Eles saíram de manhã. Felix repassou o mapa com os dois mais uma vez. Gary os encorajou. Olympia lhes deu um pedaço de coral fossilizado que disse que sempre lhe trouxe sorte. Mas Malorie não falou nada. Quando a porta da frente se fechou pela segunda vez atrás de Tom, Malorie não o chamou. Não o abraçou. Não se despediu.
Isso a aflige agora, apenas horas após a saída dos amigos.
No entanto, as poucas palavras que Tom lhe disse logo antes de sair estão funcionando.
Sem ele ali, a casa precisa de uma força para liderá-la. Uma pessoa que consiga se manter calma apesar de toda a ansiedade, de tanto medo justificável.
Mas é difícil. Os moradores da casa não estão em um humor muito otimista.
Cheryl afirma que as chances de encontrar uma criatura são obviamente muito maiores numa caminhada de cinco quilômetros do que em um passeio por duas quadras. Ela lembra que ninguém sabe como os animais são afetados. O que vai acontecer com Tom e Jules se os huskies virem alguma coisa dessa vez? Serão comidos? Ou coisa pior?
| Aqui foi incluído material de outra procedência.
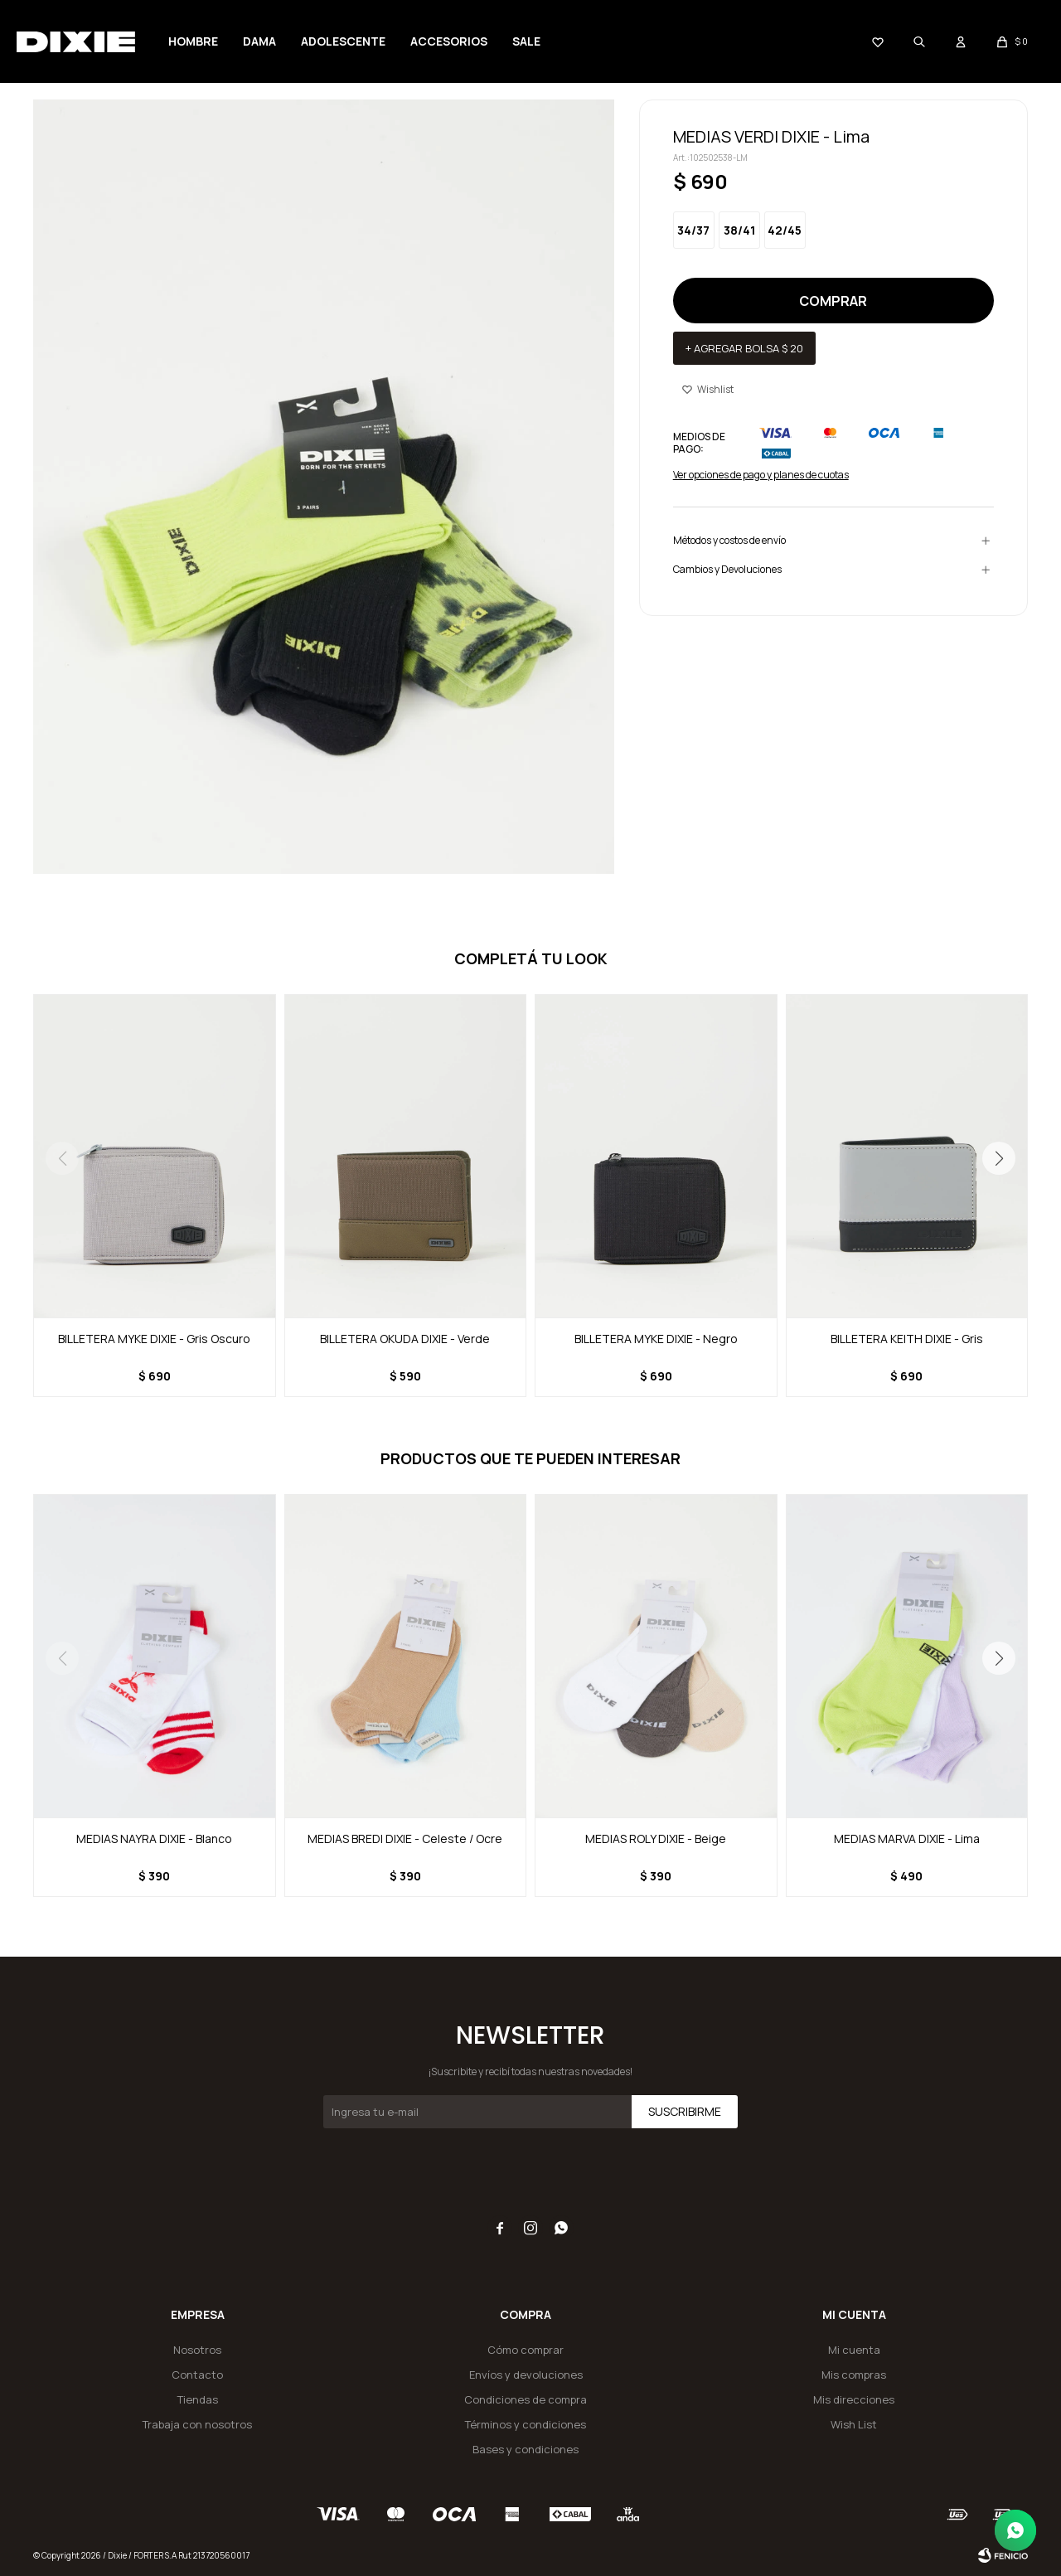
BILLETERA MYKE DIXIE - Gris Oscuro (154, 1338)
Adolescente (343, 41)
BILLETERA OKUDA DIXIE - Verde (405, 1338)
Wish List (854, 2424)
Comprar (833, 301)
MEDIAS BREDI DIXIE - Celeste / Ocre (405, 1838)
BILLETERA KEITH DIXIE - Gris (907, 1338)
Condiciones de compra (525, 2399)
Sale (526, 41)
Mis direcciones (853, 2399)
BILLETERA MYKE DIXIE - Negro (656, 1338)
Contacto (197, 2374)
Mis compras (853, 2374)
Cheryl não é a única a considerar cenários terríveis.
Don sugere que um grupo alternativo se prepare para sair caso Tom e Jules não voltem.
Precisamos de mais comida, diz ele. Caso eles voltem ou não.
Olympia diz que está com dor de cabeça. Afirma que é sinal de que uma tempestade está vindo. E uma tempestade vai alterar as medidas de Felix quando Tom e Jules forem forçados a procurar abrigo.
Cheryl concorda.
Don desce até o porão para “dar uma olhada” no estoque, a fim de descobrir exatamente do que precisam e aonde têm que ir para conseguir.
Olympia fala sobre relâmpagos e sobre estar do lado de fora sem proteção.
Cheryl conversa com Felix a respeito do mapa. Ela diz que mapas não significam mais nada hoje em dia.
Don fala sobre a organização dos quartos.
Olympia descreve um tornado que ocorreu quando ela era jovem.
Cheryl e Felix começam a discutir.
Olympia soa um pouco histérica.
Don está ficando irritado.
Malorie, cansada do pânico crescente, resolve, por fim, se manifestar:
— Pessoal — diz —, há coisas que poderíamos estar fazendo. Bem aqui dentro dessa casa. Temos que preparar o jantar. Ninguém levou o balde de merda para fora durante o dia todo. O porão pode ficar mais bem organizado do que está. Felix, você e eu podemos conferir o jardim e buscar ferramentas, alguma coisa que deixamos para trás. Alguma coisa que podemos usar. Cheryl, você tem que dar comida aos pássaros. Gary, Don, por que não fazem uns telefonemas? Liguem para qualquer combinação de números. Quem sabe alguém atende? Olympia, seria ótimo se você lavasse as roupas de cama. Fizemos isso na semana passada, mas, como tomamos poucos banhos por aqui, são as pequenas coisas, como lençóis limpos, que tornam o dia a dia mais suportável.
Os moradores da casa olham para Malorie como se ela fosse uma estranha. Por um instante, ela sente vergonha por se afirmar. Mas, então, aquilo funciona.
Gary anda em silêncio até o telefone. Cheryl vai até a porta do porão.
Logo, logo vai dar à luz, disse Tom a ela antes de sair.
Malorie pensa nisso enquanto os moradores se ocupam com suas tarefas, e ela e Felix vão pegar as vendas. Pensa nas coisas que Jules e Tom podem trazer. Será que há alguma coisa, qualquer coisa, que eles possam trazer que faça o bebê dela ter uma vida melhor?
Ao pegar uma venda, Malorie se sente esperançosa.